## Work to complete
Every entry below should be transcribed exactly; pictures stay out of the copy.

## Collected data entries

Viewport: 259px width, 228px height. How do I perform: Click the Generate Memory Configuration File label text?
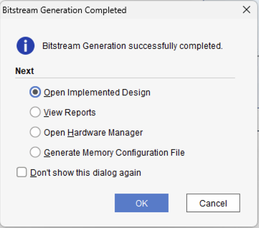coord(114,153)
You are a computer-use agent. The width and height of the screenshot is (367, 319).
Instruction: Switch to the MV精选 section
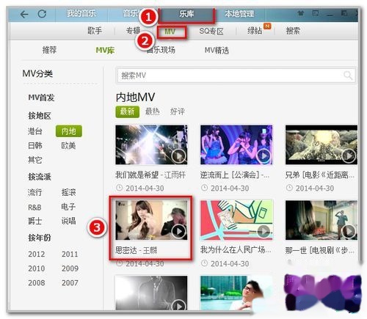[x=217, y=51]
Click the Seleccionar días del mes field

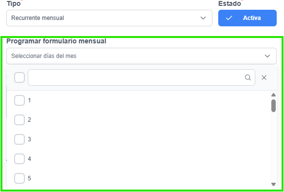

## Problem solution
Viewport: 259px width, 228px height. How do I perform: Click the Generate Memory Configuration File label text?
coord(114,153)
You are a computer-use agent. The width and height of the screenshot is (367, 319).
Instruction: Switch to the MV精选 section
[x=217, y=51]
Click the Seleccionar días del mes field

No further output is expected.